Write out the listing below from its first line through the line containing "patient-id-input is located", including both, and leave the pictures out of your answer.

━━━ Provided material

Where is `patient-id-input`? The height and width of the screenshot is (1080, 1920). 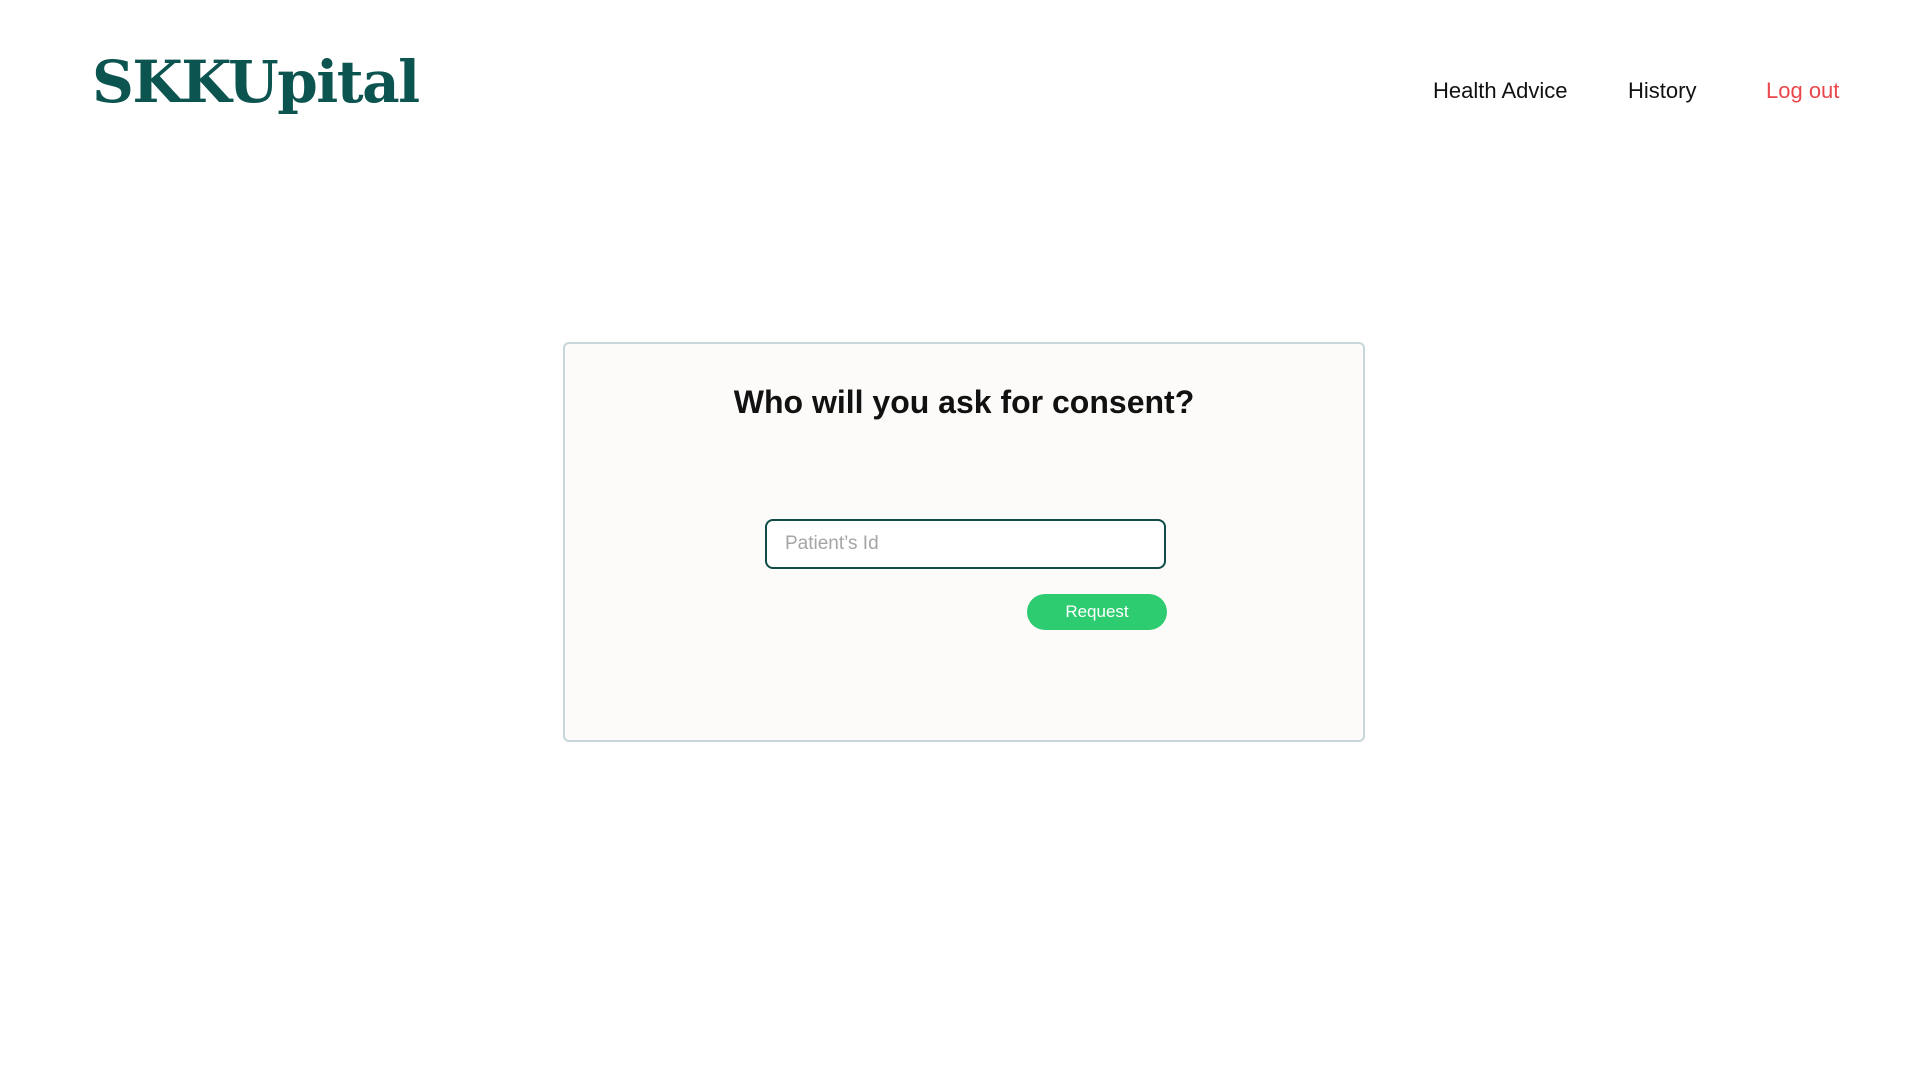
patient-id-input is located at coordinates (966, 544).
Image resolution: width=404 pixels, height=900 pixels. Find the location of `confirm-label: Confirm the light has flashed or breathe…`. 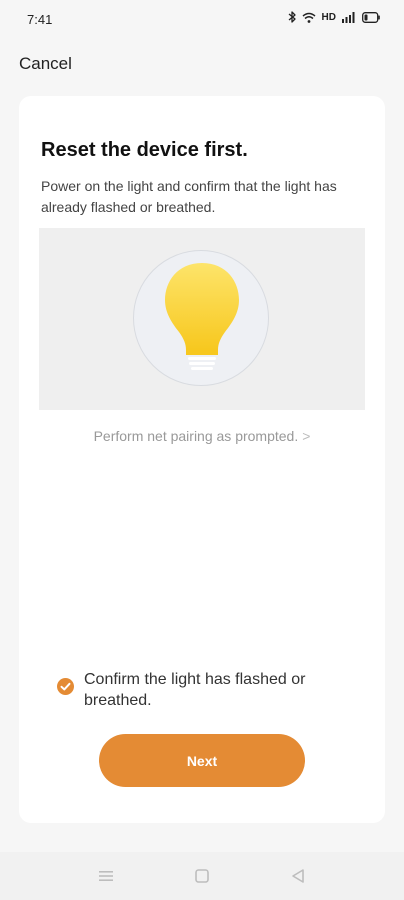

confirm-label: Confirm the light has flashed or breathe… is located at coordinates (195, 690).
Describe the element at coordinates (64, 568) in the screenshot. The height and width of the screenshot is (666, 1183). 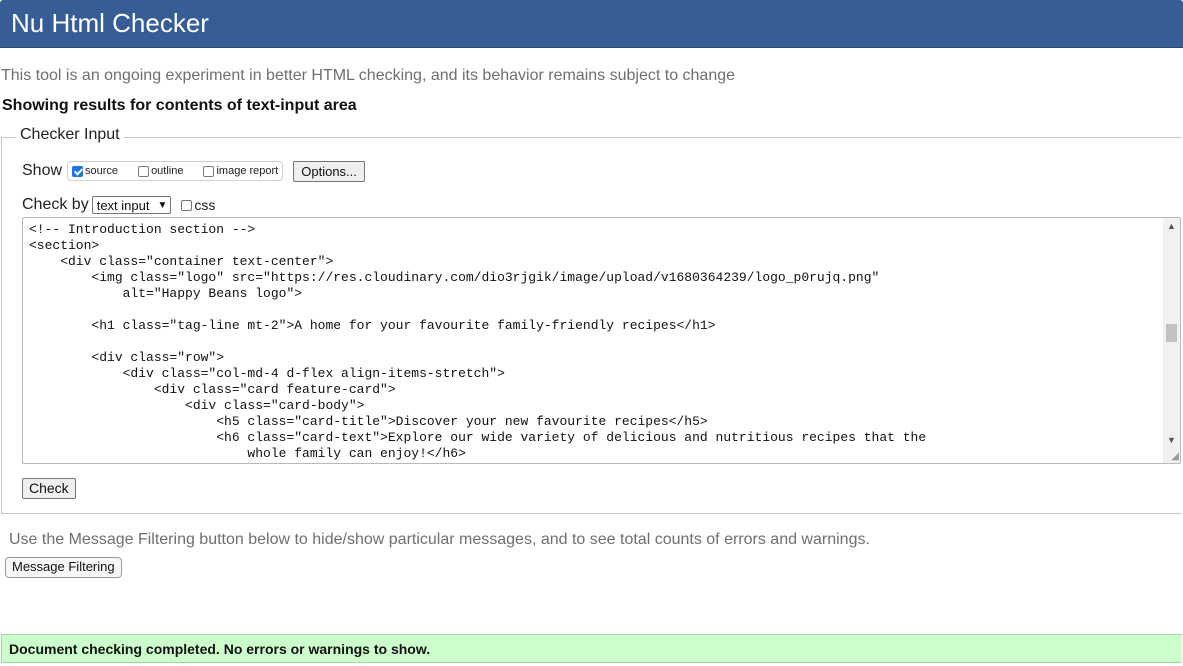
I see `message-filtering-button: Message Filtering` at that location.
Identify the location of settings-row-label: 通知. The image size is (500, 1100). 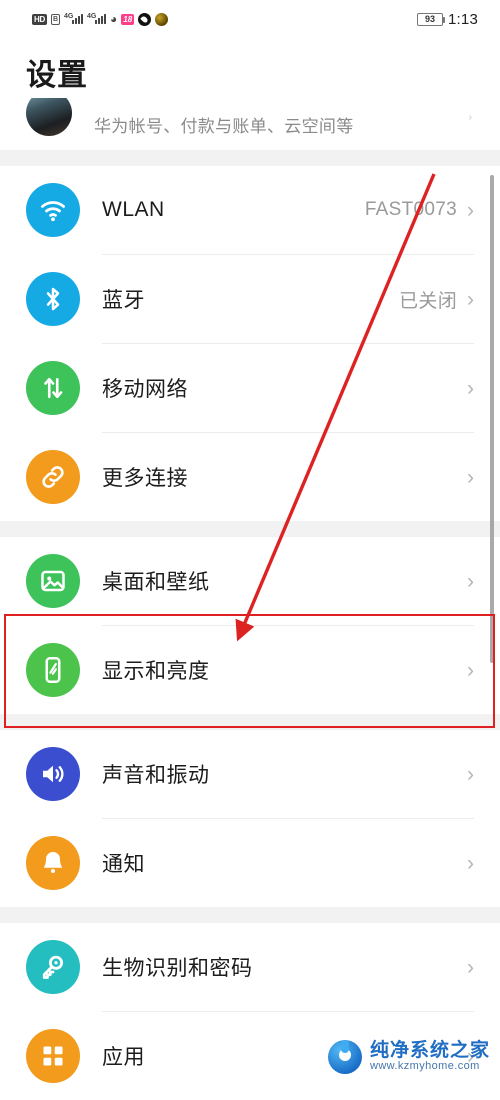
(124, 864).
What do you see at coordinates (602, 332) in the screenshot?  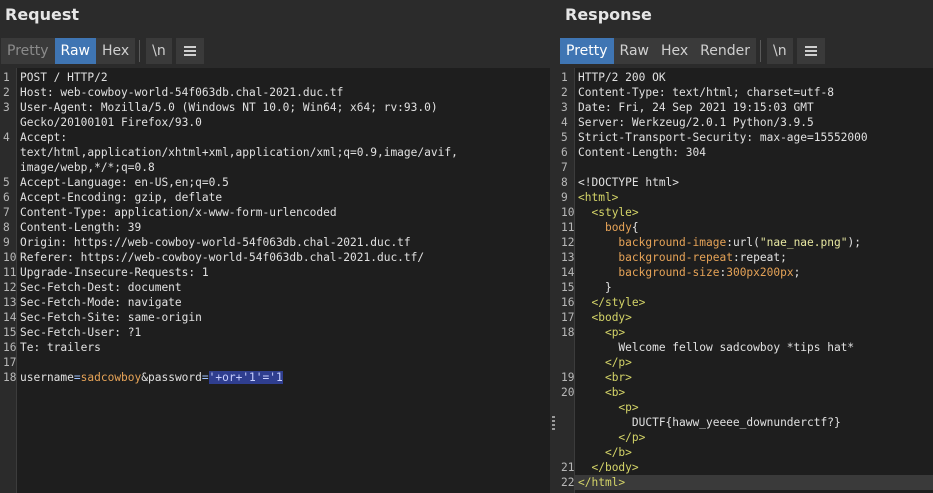 I see `line-text: <p>` at bounding box center [602, 332].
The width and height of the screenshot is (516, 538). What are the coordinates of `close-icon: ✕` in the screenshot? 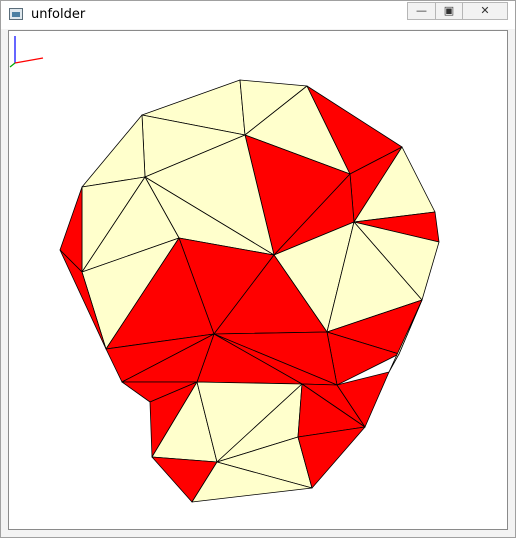 It's located at (485, 10).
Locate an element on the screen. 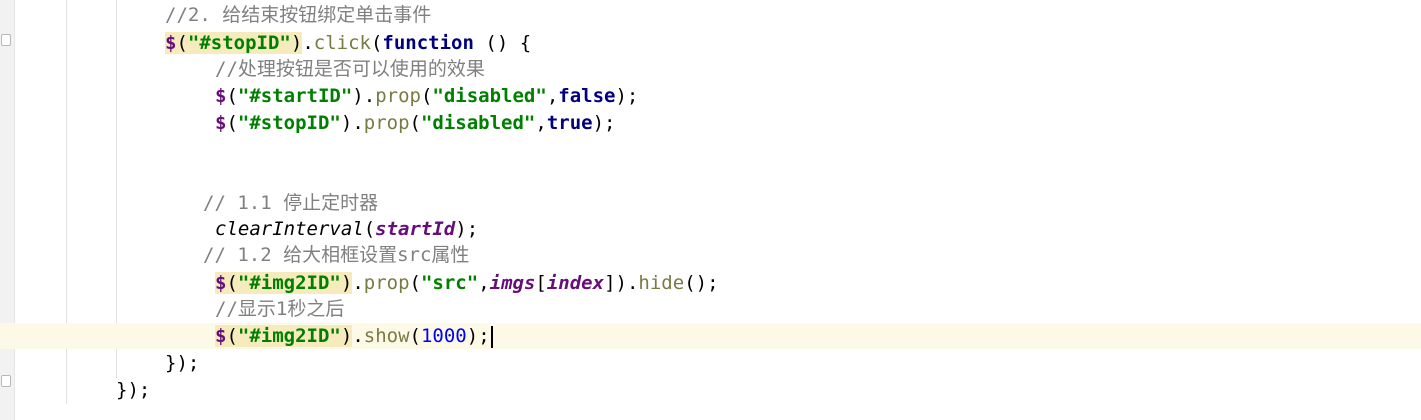  function-call: clearInterval is located at coordinates (290, 229).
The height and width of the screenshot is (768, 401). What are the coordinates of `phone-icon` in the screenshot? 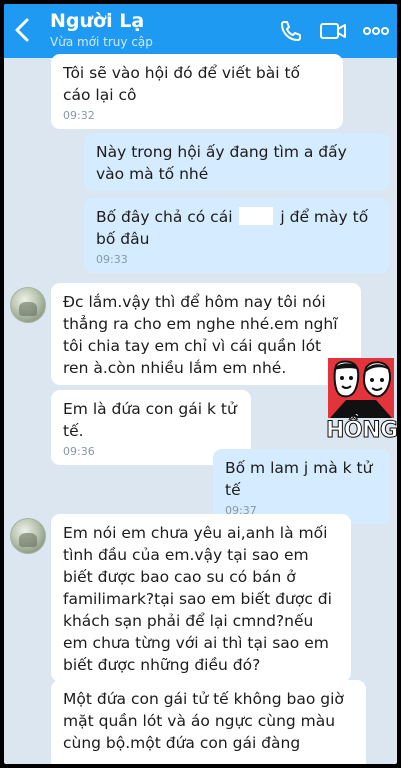 It's located at (291, 31).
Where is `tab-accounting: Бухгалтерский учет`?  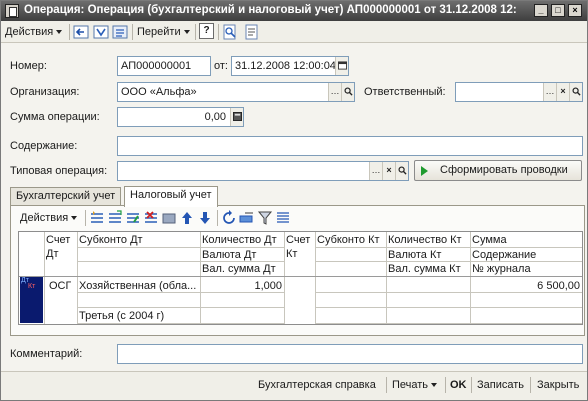 tab-accounting: Бухгалтерский учет is located at coordinates (66, 196).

━━━━━━

Response to this exercise:
Where is `patient-id-input`? The height and width of the screenshot is (1080, 1920). 
patient-id-input is located at coordinates (966, 544).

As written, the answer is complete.